- REQUIRED WORK -
Write out each entry again. Keep every word exactly as it is.

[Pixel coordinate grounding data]
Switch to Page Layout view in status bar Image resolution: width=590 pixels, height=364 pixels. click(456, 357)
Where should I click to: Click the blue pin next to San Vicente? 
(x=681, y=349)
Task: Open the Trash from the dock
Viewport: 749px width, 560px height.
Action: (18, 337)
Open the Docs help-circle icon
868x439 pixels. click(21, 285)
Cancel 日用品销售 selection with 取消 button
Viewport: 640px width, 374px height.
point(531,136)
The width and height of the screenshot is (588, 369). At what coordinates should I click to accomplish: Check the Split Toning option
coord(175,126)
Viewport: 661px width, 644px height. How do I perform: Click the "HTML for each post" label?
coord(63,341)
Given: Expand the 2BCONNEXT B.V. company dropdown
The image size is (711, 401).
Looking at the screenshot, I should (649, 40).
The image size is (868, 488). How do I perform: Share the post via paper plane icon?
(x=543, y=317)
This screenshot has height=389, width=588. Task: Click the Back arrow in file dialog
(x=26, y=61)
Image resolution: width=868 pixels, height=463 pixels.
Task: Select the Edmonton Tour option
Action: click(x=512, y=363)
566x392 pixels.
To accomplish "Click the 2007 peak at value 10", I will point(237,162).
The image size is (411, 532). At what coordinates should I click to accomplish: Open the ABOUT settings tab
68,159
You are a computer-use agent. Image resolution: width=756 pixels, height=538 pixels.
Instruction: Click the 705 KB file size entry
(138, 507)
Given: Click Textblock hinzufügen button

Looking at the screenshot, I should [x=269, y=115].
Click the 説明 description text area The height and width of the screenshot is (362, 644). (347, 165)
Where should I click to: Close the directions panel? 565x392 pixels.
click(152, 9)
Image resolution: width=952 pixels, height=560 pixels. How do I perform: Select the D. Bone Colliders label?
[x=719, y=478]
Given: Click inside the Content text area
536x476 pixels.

- PROBLEM SOLUTION -
Switch to Page Layout view in status bar Image resolution: width=590 pixels, height=364 pixels. click(456, 357)
Where should I click to: Click the blue pin next to San Vicente? 
(x=681, y=349)
Task: Open the Trash from the dock
Viewport: 749px width, 560px height.
Action: (18, 337)
Open the Docs help-circle icon
868x439 pixels. click(21, 285)
Cancel 日用品销售 selection with 取消 button
Viewport: 640px width, 374px height.
point(531,136)
The width and height of the screenshot is (588, 369). At what coordinates should I click to accomplish: Check the Split Toning option
coord(175,126)
Viewport: 661px width, 644px height. How do I perform: Click the "HTML for each post" label?
coord(63,341)
Given: Expand the 2BCONNEXT B.V. company dropdown
The image size is (711, 401).
Looking at the screenshot, I should (649, 40).
The image size is (868, 488). How do I perform: Share the post via paper plane icon?
(x=543, y=317)
This screenshot has height=389, width=588. Task: Click the Back arrow in file dialog
(x=26, y=61)
Image resolution: width=868 pixels, height=463 pixels.
Task: Select the Edmonton Tour option
Action: click(x=512, y=363)
566x392 pixels.
To accomplish "Click the 2007 peak at value 10", I will point(237,162).
The image size is (411, 532). At what coordinates should I click to accomplish: Open the ABOUT settings tab
68,159
You are a computer-use agent. Image resolution: width=756 pixels, height=538 pixels.
Instruction: Click the 705 KB file size entry
(138, 507)
Given: Click Textblock hinzufügen button

Looking at the screenshot, I should [x=269, y=115].
Click the 説明 description text area The height and width of the screenshot is (362, 644). (347, 165)
Where should I click to: Close the directions panel? 565x392 pixels.
click(152, 9)
Image resolution: width=952 pixels, height=560 pixels. How do I perform: Select the D. Bone Colliders label?
[x=719, y=478]
Given: Click inside the Content text area
536x476 pixels.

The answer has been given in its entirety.